§ GOAL: Pull out each line in the entries below that contains the word "sidebar", matching case exactly.

Entries on target coordinates

--- Start ---

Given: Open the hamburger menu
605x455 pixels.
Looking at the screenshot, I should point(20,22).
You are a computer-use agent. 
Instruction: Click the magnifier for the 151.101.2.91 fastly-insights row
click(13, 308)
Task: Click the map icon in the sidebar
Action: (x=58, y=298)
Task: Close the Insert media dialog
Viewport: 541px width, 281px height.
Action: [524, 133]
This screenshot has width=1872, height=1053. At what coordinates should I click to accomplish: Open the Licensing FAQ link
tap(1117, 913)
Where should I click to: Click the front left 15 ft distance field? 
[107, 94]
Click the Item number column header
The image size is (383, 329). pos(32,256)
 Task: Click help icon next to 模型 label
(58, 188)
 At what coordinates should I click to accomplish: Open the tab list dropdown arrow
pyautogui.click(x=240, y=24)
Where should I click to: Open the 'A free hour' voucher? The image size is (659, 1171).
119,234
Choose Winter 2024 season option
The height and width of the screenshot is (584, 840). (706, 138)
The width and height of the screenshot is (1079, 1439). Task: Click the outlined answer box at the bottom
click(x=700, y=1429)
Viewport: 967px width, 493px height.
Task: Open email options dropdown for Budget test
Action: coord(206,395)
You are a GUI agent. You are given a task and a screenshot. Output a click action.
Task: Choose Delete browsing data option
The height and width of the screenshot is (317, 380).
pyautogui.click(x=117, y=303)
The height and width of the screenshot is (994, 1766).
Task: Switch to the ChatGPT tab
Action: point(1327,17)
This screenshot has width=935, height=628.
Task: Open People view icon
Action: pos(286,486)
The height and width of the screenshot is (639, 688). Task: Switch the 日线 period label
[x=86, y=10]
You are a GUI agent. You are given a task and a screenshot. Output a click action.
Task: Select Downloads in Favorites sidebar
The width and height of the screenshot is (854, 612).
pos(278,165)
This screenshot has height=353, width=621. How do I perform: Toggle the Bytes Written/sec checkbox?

--- End ---

§ RESPONSE:
Task: Click the map icon in the sidebar
Task: Select Downloads in Favorites sidebar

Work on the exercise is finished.